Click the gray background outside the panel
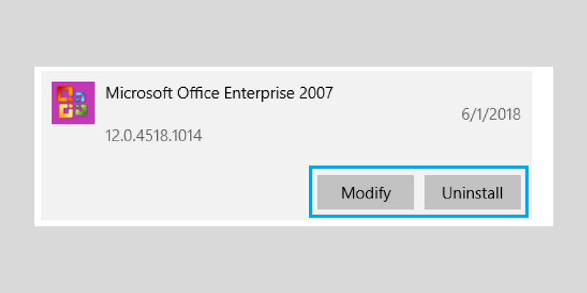 (x=294, y=34)
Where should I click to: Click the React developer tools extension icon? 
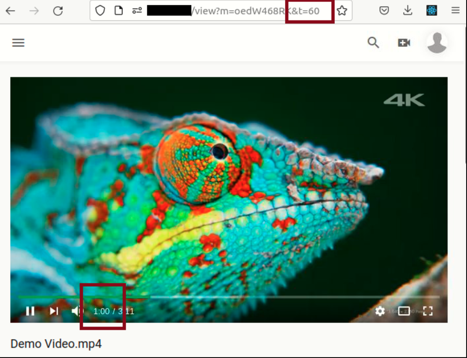pos(432,11)
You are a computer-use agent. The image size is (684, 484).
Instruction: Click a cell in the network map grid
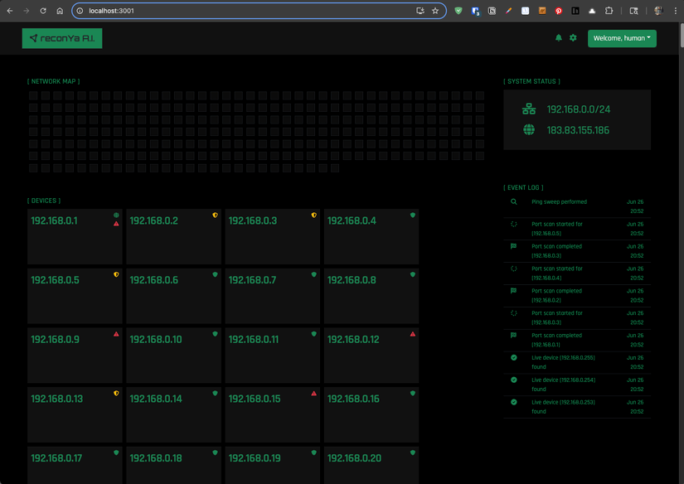33,95
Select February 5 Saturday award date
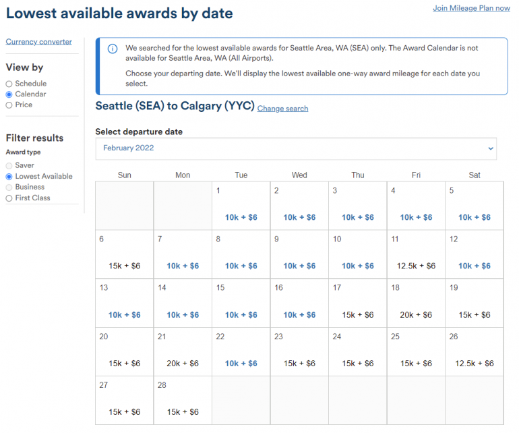 [475, 206]
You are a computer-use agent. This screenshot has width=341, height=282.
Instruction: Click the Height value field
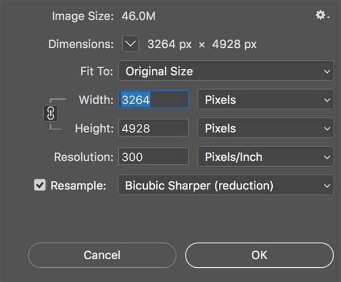(x=153, y=128)
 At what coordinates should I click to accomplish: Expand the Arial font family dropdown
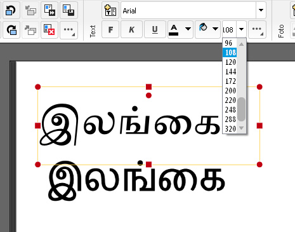(x=261, y=10)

**EXERCISE PROMPT:**
Look through the material above for the word "computer" and copy every line that has it.

**REPLY:**
You are a computer-use agent. The image size is (684, 484).
You are a computer-use agent. This screenshot has width=341, height=282.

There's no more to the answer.